* [Action item] Write out every record again, exactly.

* [Supplied entries]
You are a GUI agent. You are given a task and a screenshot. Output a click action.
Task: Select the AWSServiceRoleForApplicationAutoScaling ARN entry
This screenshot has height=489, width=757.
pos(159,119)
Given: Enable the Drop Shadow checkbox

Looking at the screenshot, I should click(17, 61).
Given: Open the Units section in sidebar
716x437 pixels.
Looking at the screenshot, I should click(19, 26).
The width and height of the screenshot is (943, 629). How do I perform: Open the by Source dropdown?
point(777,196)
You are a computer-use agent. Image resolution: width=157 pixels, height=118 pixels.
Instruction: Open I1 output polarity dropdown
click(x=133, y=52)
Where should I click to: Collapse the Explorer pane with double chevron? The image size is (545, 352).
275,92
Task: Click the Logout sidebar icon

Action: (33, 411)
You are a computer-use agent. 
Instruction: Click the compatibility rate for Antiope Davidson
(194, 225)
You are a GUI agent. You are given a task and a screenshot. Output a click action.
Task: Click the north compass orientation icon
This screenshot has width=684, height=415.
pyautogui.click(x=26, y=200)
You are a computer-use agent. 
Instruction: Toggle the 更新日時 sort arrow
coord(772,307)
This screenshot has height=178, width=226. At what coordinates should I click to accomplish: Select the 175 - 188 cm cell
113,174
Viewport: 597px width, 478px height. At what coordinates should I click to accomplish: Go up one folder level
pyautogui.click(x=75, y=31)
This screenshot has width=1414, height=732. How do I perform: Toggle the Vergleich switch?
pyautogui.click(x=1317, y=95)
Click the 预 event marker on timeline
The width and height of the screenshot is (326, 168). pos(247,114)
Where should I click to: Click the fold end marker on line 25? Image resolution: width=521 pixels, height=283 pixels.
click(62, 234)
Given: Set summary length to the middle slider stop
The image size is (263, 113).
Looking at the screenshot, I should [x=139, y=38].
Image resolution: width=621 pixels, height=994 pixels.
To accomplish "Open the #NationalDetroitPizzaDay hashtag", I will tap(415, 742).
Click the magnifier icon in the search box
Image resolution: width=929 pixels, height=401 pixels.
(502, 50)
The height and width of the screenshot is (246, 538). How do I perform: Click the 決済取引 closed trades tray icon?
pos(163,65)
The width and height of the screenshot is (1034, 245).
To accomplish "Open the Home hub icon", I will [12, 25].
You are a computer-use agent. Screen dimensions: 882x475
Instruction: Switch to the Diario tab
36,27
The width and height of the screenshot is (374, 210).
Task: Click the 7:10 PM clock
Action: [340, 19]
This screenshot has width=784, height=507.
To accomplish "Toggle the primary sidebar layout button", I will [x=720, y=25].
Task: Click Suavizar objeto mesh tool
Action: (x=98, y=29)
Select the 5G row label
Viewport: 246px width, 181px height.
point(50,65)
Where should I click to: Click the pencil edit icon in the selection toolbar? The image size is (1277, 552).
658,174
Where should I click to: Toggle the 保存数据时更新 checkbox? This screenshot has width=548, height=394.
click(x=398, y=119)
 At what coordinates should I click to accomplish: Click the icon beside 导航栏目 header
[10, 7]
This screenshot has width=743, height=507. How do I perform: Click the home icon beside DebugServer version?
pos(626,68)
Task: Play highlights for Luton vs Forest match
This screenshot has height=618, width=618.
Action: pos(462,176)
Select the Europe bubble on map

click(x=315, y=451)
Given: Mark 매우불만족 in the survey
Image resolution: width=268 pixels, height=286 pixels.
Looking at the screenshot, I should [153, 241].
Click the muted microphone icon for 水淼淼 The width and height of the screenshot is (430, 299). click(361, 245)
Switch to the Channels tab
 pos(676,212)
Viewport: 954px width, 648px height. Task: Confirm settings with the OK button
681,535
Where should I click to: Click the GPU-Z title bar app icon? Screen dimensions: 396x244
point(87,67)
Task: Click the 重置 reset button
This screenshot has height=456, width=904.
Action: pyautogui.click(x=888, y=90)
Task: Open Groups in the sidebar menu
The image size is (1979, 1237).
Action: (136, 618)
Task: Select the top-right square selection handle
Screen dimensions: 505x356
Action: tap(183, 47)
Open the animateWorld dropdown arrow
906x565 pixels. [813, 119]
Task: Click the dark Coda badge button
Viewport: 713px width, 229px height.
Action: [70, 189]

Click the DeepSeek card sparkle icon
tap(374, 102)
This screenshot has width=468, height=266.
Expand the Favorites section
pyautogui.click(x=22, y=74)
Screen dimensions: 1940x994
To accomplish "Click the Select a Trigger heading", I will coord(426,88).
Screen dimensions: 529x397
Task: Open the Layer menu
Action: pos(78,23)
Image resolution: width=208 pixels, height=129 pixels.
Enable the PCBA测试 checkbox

* [Response area]
You are a GUI agent. You are given a task and a screenshot. Output a click action.
Task: Select the AWSServiceRoleForApplicationAutoScaling ARN entry
This screenshot has height=489, width=757.
pos(159,119)
Given: Enable the Drop Shadow checkbox

Looking at the screenshot, I should click(17, 61).
Given: Open the Units section in sidebar
716x437 pixels.
Looking at the screenshot, I should click(19, 26).
The width and height of the screenshot is (943, 629). How do I perform: Open the by Source dropdown?
point(777,196)
You are a computer-use agent. Image resolution: width=157 pixels, height=118 pixels.
Instruction: Open I1 output polarity dropdown
click(x=133, y=52)
Where should I click to: Collapse the Explorer pane with double chevron? The image size is (545, 352).
275,92
Task: Click the Logout sidebar icon

Action: (33, 411)
You are a computer-use agent. 
Instruction: Click the compatibility rate for Antiope Davidson
(194, 225)
You are a GUI agent. You are given a task and a screenshot. Output a click action.
Task: Click the north compass orientation icon
This screenshot has width=684, height=415.
pyautogui.click(x=26, y=200)
You are a computer-use agent. 
Instruction: Toggle the 更新日時 sort arrow
coord(772,307)
This screenshot has height=178, width=226. At what coordinates should I click to accomplish: Select the 175 - 188 cm cell
113,174
Viewport: 597px width, 478px height. At what coordinates should I click to accomplish: Go up one folder level
pyautogui.click(x=75, y=31)
This screenshot has width=1414, height=732. How do I perform: Toggle the Vergleich switch?
pyautogui.click(x=1317, y=95)
Click the 预 event marker on timeline
The width and height of the screenshot is (326, 168). pos(247,114)
Where should I click to: Click the fold end marker on line 25? Image resolution: width=521 pixels, height=283 pixels.
click(62, 234)
Given: Set summary length to the middle slider stop
The image size is (263, 113).
Looking at the screenshot, I should [x=139, y=38].
Image resolution: width=621 pixels, height=994 pixels.
To accomplish "Open the #NationalDetroitPizzaDay hashtag", I will tap(415, 742).
Click the magnifier icon in the search box
Image resolution: width=929 pixels, height=401 pixels.
(502, 50)
The height and width of the screenshot is (246, 538). How do I perform: Click the 決済取引 closed trades tray icon?
pos(163,65)
The width and height of the screenshot is (1034, 245).
To accomplish "Open the Home hub icon", I will [12, 25].
You are a computer-use agent. Screen dimensions: 882x475
Instruction: Switch to the Diario tab
36,27
The width and height of the screenshot is (374, 210).
Task: Click the 7:10 PM clock
Action: [340, 19]
This screenshot has width=784, height=507.
To accomplish "Toggle the primary sidebar layout button", I will [x=720, y=25].
Task: Click Suavizar objeto mesh tool
Action: (x=98, y=29)
Select the 5G row label
Viewport: 246px width, 181px height.
point(50,65)
Where should I click to: Click the pencil edit icon in the selection toolbar? The image size is (1277, 552).
658,174
Where should I click to: Toggle the 保存数据时更新 checkbox? This screenshot has width=548, height=394.
click(x=398, y=119)
 At what coordinates should I click to accomplish: Click the icon beside 导航栏目 header
[10, 7]
This screenshot has width=743, height=507. How do I perform: Click the home icon beside DebugServer version?
pos(626,68)
Task: Play highlights for Luton vs Forest match
This screenshot has height=618, width=618.
Action: pos(462,176)
Select the Europe bubble on map

click(x=315, y=451)
Given: Mark 매우불만족 in the survey
Image resolution: width=268 pixels, height=286 pixels.
Looking at the screenshot, I should [153, 241].
Click the muted microphone icon for 水淼淼 The width and height of the screenshot is (430, 299). click(361, 245)
Switch to the Channels tab
 pos(676,212)
Viewport: 954px width, 648px height. Task: Confirm settings with the OK button
681,535
Where should I click to: Click the GPU-Z title bar app icon? Screen dimensions: 396x244
point(87,67)
Task: Click the 重置 reset button
This screenshot has height=456, width=904.
Action: pyautogui.click(x=888, y=90)
Task: Open Groups in the sidebar menu
The image size is (1979, 1237).
Action: (136, 618)
Task: Select the top-right square selection handle
Screen dimensions: 505x356
Action: tap(183, 47)
Open the animateWorld dropdown arrow
906x565 pixels. [813, 119]
Task: Click the dark Coda badge button
Viewport: 713px width, 229px height.
Action: [70, 189]

Click the DeepSeek card sparkle icon
tap(374, 102)
This screenshot has width=468, height=266.
Expand the Favorites section
pyautogui.click(x=22, y=74)
Screen dimensions: 1940x994
To accomplish "Click the Select a Trigger heading", I will coord(426,88).
Screen dimensions: 529x397
Task: Open the Layer menu
Action: pos(78,23)
Image resolution: width=208 pixels, height=129 pixels.
Enable the PCBA测试 checkbox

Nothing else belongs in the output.